After a detailed analysis of this data, it was found that the lead attributes of the 9000 records show a significant correlation with the deciding variable, ‘Lead Result’. Figure 2 shows that the Lead Origin attribute has a significant impact on whether the qualification of a lead.
Additionally, it was found that a Lead’s age has a significant impact on deciding whether a lead would get converted into a real opportunity or not. (As shown in Figure 3)
It is worth noting that the Leads who do not wish to mention their age are less likely to qualify.
The above data analysis shows critical relationships between various lead attributes and the lead qualification, thus setting the stage right for figuring out the PoC of multiple leads. The PoC model below further details the path of application of data science in Lead Qualification.
The Application of the PoC Model
The PoC model uses a critical element of data science, machine learning technology, to predict every lead’s conversion probability. When multiple attributes are interacting, leveraging machine learning capabilities becomes inevitable.
First, Apply the PoC Model
Typical machine learning algorithms, including random forests and logistic regression are used to predict the conversion of the leads.
In the lead example discussed in the previous section, since the dependent variable is binary (Lead Result), when we want to determine the probability of a Lead to qualify, the Logistics Regression (best used for dependent variables) is a perfect fit.
This PoC model, when applied to our lead example, gave the accuracy of 75% that is achieved by comparing the observed Fail (0) and Pass (1) against the predicted Fail (0) and Pass (1). Accuracy of 75% can be interpreted as out of 100 leads received, and the model can rightly predict on 75 leads whether they should be pursued or ignored.
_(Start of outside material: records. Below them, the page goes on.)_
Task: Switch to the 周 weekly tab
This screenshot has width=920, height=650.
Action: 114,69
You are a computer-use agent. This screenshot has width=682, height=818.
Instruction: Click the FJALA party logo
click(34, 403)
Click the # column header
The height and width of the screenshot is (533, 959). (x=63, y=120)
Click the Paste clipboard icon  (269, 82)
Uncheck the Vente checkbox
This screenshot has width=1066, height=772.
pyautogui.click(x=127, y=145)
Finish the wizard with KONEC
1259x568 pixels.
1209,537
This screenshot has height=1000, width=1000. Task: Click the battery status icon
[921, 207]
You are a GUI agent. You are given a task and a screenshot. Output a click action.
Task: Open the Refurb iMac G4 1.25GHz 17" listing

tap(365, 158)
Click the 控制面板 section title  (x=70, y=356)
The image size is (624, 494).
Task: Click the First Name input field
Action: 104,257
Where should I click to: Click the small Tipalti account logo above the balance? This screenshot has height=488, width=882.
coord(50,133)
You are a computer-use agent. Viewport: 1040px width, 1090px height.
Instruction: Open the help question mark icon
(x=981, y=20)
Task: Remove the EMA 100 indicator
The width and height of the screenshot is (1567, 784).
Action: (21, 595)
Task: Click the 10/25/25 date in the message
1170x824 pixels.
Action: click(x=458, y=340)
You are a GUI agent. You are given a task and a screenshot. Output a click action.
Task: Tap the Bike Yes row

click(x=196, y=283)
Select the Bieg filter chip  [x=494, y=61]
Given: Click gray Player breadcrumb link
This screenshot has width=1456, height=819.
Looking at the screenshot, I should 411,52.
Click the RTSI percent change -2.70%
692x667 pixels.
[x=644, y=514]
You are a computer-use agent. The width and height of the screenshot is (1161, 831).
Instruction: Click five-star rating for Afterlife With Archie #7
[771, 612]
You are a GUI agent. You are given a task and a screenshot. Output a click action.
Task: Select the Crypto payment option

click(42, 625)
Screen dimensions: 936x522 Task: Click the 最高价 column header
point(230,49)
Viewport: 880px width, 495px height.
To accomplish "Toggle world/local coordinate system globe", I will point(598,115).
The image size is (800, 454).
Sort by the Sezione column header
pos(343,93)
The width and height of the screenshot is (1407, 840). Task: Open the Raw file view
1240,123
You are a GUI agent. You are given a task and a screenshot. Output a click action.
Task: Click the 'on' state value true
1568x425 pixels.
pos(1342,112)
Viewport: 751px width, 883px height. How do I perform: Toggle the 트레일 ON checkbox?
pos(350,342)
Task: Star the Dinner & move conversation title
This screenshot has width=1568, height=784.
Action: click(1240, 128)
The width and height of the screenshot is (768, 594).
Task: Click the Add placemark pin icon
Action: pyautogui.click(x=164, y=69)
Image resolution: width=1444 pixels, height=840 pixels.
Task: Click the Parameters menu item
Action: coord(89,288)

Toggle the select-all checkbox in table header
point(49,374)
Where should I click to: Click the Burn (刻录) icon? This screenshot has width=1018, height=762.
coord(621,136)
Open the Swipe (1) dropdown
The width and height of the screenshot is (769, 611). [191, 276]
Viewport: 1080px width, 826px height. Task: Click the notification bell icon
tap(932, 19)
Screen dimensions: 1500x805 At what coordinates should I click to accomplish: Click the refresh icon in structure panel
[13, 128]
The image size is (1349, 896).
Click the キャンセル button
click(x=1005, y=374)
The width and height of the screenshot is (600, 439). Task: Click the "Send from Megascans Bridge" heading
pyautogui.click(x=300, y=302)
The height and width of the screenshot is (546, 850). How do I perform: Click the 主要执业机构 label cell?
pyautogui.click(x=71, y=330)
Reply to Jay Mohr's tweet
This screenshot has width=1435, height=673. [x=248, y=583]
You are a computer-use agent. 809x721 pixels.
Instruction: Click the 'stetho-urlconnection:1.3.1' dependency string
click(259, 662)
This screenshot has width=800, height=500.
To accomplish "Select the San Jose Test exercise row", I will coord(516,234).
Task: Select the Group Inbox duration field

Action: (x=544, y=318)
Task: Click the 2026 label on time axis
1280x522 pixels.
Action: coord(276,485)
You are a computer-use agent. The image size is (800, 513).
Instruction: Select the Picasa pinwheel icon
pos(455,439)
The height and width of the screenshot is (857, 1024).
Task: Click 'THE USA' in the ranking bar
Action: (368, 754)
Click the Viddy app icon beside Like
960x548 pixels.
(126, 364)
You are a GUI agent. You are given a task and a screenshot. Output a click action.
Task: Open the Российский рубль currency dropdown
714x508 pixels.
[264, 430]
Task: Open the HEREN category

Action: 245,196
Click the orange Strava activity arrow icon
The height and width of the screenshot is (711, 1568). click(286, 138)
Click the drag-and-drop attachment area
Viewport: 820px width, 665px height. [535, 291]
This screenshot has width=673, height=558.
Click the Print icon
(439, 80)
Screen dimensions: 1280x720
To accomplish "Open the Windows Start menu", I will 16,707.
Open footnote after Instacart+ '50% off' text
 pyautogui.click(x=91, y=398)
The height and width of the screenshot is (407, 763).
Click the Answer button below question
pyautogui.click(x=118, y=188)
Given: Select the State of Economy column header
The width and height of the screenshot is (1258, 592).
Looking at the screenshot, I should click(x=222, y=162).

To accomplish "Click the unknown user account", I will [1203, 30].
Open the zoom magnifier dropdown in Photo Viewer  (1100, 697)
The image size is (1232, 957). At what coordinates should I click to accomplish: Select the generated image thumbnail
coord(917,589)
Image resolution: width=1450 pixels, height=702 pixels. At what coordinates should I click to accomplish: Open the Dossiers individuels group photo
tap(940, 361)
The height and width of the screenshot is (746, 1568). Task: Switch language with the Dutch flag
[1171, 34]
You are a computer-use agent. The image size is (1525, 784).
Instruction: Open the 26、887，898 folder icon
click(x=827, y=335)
Second, Test the Accuracy of the PoC Model
Another way to test the model accuracy is to look at the ROC (Receiver Operating Characteristics) Curve. The greater the Area Under Curve (AUC), the better the model is. Figure 4 shows the ROC curve for the PoC model wherein the AUC is higher than 50% (indicated by the orange line, bifurcating the graph area into two halves).
Thus, with the application of data science in the PoC model, the Probability of Conversion of various leads can be figured out effectively. Let’s look at some of the key benefits of using PoC for Lead Qualification.
The Key Benefits of The PoC Model
The direct tangible benefit of utilizing the PoC model is that it enables the sales executives to identify the ‘right leads’ to pursue, bringing higher conversion rates for the enterprise.
Additionally, the intangible benefits of the PoC model are many like:
- Increased operational efficiency – When sales executives know which leads to focus on, they save time by discarding the cold leads
- Better Return on Investment – When sales executives focus on the right leads with a higher probability of adding business and revenue, organizations see higher revenue growth rates with less investment.
- Employee Satisfaction- Since the sales executives focus on the right leads with higher chances of conversion, their morale is boosted, and they feel motivated and confident at work.
Final Thoughts
Probability of Conversion (PoC) is a critical technique that can help marketers and sales leaders improve the sales pipeline and focus on the right set of leads.
In addition, the benefits of PoC can be extended to many other domains like retail, banking, IT, telecom, wherein sales leaders usually look only at the CRM data to identify the right set of attributes for leads to achieve a higher conversion rate.